From 59df08ad6a8c98eb3c03781655804a5e5fe554e1 Mon Sep 17 00:00:00 2001
From: Joe Schoonover <joe@fluidnumerics.com>
Date: Fri, 22 Aug 2025 21:46:25 -0400
Subject: [PATCH 3/9] Relax exact match on morton code

---
 parcels/spatialhash.py | 23 ++++++++++++++---------
 1 file changed, 14 insertions(+), 9 deletions(-)

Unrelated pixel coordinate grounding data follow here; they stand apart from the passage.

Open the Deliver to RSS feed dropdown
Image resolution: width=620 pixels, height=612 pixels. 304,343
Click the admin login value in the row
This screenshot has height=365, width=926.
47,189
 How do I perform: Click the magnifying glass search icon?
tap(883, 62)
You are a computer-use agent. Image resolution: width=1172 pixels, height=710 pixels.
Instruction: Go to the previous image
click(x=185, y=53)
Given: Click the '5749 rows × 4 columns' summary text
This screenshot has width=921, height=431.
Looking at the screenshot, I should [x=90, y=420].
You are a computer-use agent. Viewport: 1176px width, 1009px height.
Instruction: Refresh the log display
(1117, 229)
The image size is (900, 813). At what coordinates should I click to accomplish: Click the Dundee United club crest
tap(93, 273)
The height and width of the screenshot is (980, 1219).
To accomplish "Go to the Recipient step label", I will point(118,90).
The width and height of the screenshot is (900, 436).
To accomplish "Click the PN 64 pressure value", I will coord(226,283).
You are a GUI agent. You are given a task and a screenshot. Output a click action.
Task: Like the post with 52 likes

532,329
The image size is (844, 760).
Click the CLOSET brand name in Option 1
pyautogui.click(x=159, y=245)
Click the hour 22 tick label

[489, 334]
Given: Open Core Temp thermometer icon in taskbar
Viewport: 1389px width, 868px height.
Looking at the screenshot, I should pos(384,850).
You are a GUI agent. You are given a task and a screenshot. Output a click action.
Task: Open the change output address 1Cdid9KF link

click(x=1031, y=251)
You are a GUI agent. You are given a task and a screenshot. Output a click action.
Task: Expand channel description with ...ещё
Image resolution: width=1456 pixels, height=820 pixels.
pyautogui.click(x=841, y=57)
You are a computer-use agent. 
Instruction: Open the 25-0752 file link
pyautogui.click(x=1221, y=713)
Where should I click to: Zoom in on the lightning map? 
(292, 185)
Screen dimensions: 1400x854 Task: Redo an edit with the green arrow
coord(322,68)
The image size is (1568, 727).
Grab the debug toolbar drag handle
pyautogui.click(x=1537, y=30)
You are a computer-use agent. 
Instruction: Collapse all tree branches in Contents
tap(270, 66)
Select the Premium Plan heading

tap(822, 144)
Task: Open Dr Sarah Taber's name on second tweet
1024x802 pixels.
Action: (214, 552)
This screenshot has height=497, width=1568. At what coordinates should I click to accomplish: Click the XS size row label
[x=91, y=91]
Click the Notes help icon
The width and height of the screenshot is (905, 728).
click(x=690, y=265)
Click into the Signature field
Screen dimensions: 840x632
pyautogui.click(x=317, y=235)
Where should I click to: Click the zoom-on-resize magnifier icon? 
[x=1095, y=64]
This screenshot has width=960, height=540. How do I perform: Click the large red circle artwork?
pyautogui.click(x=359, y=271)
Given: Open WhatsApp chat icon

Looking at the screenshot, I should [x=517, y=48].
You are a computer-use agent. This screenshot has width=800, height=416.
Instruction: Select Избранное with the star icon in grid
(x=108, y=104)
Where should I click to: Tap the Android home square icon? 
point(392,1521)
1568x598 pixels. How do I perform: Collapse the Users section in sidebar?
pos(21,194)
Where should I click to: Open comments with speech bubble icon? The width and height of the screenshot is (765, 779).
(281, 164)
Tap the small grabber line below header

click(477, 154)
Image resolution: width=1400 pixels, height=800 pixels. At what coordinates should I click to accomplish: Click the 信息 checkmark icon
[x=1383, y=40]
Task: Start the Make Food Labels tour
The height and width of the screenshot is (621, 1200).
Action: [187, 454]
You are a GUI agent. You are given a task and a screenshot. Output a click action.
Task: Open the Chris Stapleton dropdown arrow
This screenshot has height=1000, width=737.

diff --git a/parcels/spatialhash.py b/parcels/spatialhash.py
index 0567ffabf..5b4734198 100644
--- a/parcels/spatialhash.py
+++ b/parcels/spatialhash.py
@@ -141,15 +141,18 @@ def _initialize_hash_table(self):
 
     def query(
         self,
-        coords,
+        y,
+        x,
     ):
         """
         Queries the hash table and finds the closes face in the source grid for each coordinate pair.
 
         Parameters
         ----------
-        coords : array_like
-            coordinate pairs in degrees (lat, lon) to query of shape (N,2) where N is the number of queries.
+        y : array_like
+            y-coordinates in degrees (lat) to query of shape (N,) where N is the number of queries.
+        x : array_like
+            x-coordinates in degrees (lon) to query of shape (N,) where N is the number of queries.
 
         Returns
         -------
@@ -167,15 +170,17 @@ def query(
         yc = self._yc
         zc = self._zc
 
+        y = np.asarray(y)
+        x = np.asarray(x)
         if self._source_grid.mesh == "spherical":
             # Convert coords to Cartesian coordinates (x, y, z)
-            lat = np.deg2rad(coords[:, 0])
-            lon = np.deg2rad(coords[:, 1])
+            lat = np.deg2rad(y)
+            lon = np.deg2rad(x)
             qx, qy, qz = _latlon_rad_to_xyz(lat, lon)
         else:
             # For Cartesian grids, use the coordinates directly
-            qx = coords[:, 0]
-            qy = coords[:, 1]
+            qx = x
+            qy = y
             qz = np.zeros_like(qx)
 
         query_codes = _encode_morton3d(
@@ -186,8 +191,8 @@ def query(
         # Locate each query in the unique key array
         pos = np.searchsorted(keys, query_codes)  # pos is shape (N,)
 
-        # Valid hits: inside range and exact match
-        valid = (pos < len(keys)) & (keys[pos] == query_codes)  # has shape (N,)
+        # Valid hits: inside range
+        valid = pos < len(keys)
 
         # How many matches each query has; hit_counts[i] is the number of hits for query i
         hit_counts = np.where(valid, counts[pos], 0).astype(np.int64)  # has shape (N,)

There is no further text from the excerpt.